Setting Website's Goals

With our focus on sales and cost savings, we can now set appropriate website goals. Our goals will depend upon our particular situation. If we need a lot more sales and support is not much of an issue, then it is clear that we will need a revenue boosting website.

Design the Website by Merging Your Target Market’s Needs with Your Own Goals

Merging Website's Goals

We make products and offer services, not for ourselves, but rather for our customers. In fact, we do not even need to like the products that we make; as long as our customers like them.

The website is no different. The website needs to appeal to our customers and to fulfil their needs.

If we totally focus our website’s design efforts on the needs and preferences of our target market, then we will probably not achieve the firm’s goals.

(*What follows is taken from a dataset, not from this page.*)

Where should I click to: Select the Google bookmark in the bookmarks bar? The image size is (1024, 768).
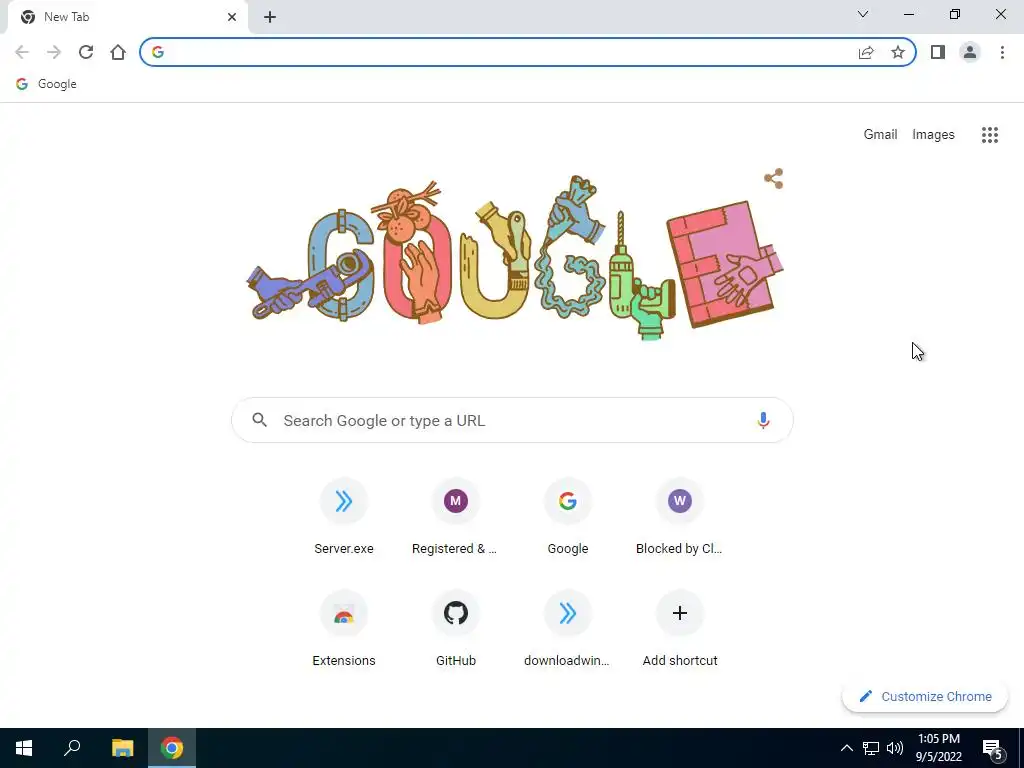[x=46, y=84]
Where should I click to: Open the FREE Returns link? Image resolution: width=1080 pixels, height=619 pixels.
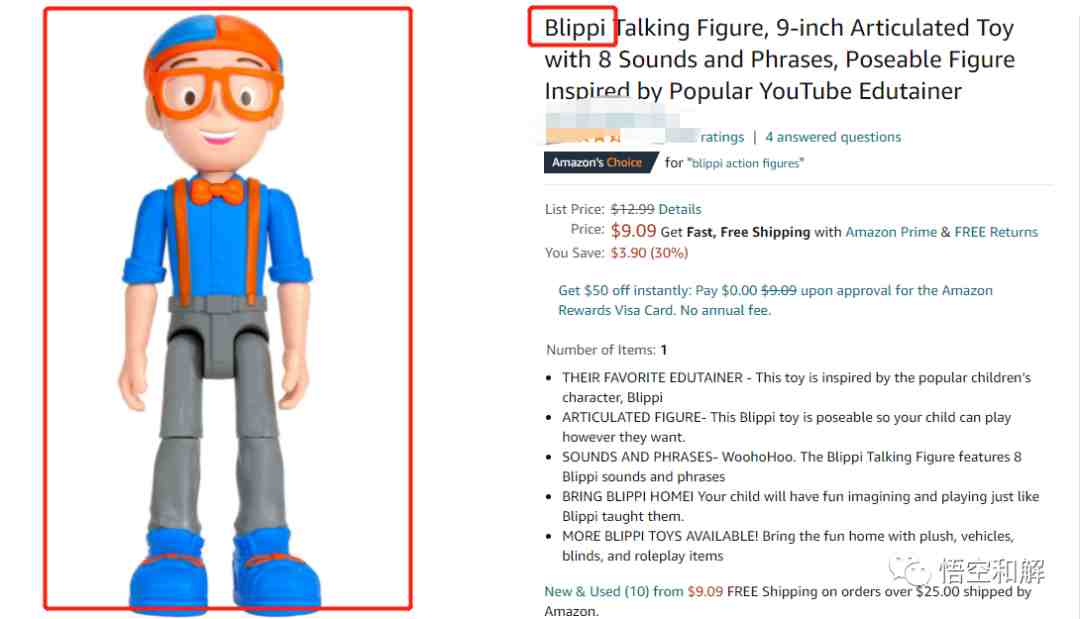[996, 232]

On the other hand, if we blatantly pursue our firm’s goals, then our target market may not be interested in using our site.

The challenge is to merge our goals with the needs of our target market. The successful, high performing website is a mix of the needs of the two groups.

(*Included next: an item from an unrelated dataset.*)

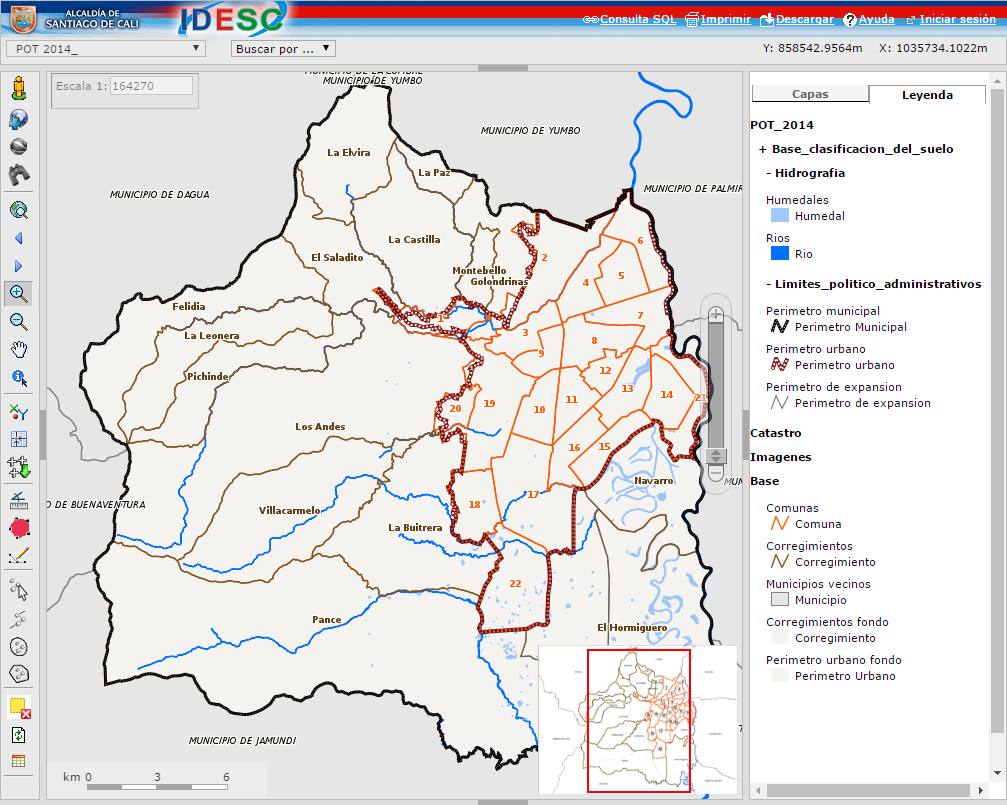This screenshot has height=805, width=1007.
Task: Activate the Pan hand tool
Action: [x=18, y=349]
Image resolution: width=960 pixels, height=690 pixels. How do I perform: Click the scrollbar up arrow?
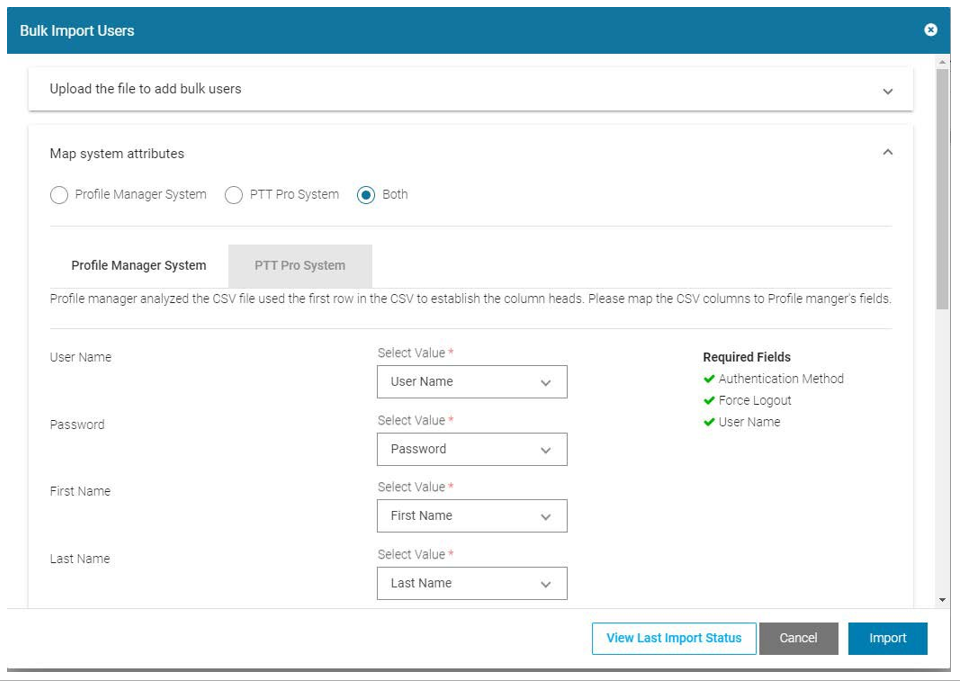(x=942, y=62)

Boosting Sales or Achieving More Results

Not all business sites are focused on generating more sales; some want other results. But in either case, we still use the same formula: increase traffic and increase conversion rate.

The number of visitors to our site is the traffic. But not all traffic does what we want them to do. So we measure the number of sales made, or appropriate action taken, from those visitors.

Now if we divide the number of visitors by the number of sales/actions, we get the conversion rate.

It then becomes clear that boosting results is a matter of increasing web traffic and improving our conversion rate.

Generating More Traffic to Our Site

We need to ensure that our target market uses our site. Generating web traffic can be viewed as three separate tasks: traditional promotion, search engine optimization, and web-marketing.

1. Traditional Promotion is advertising, public relations, and all the other ways to promote outside of the Internet. This also includes self-promotion: including our website address on company literature, letterheads, and sales aids.

2. Search engine optimization is a two part process:

a. On-page optimization is where we match search engine keywords with our site. We determine what search terms people will be using to identify our site and ensure that these keywords are well placed so that the search engine will rank our page high.

b. Off-page optimization is a process of getting higher ranks with web links, articles, and other processes that will make the importance of our website higher with the search engine firms like Google.

3. Web Marketing is the task of promoting our website on the Internet.

Boosting Our Conversion Rate

Boosting conversion rates is a process of making our website more in-tune with the visitor, more persuasive, easier to use, and so on.

Now that the visitor has arrived at our site, do we have the right image, the right message, and the best organization?

We start by letting the web designer create the site. The designer is guided by web studies, guidelines, and best practices. But every site is different, and this approach may not be good enough.

If the designer's site is not good enough, then the next step is testing. Creating different sites with variations on text, images, and organization; and then testing how well they do on conversion rates.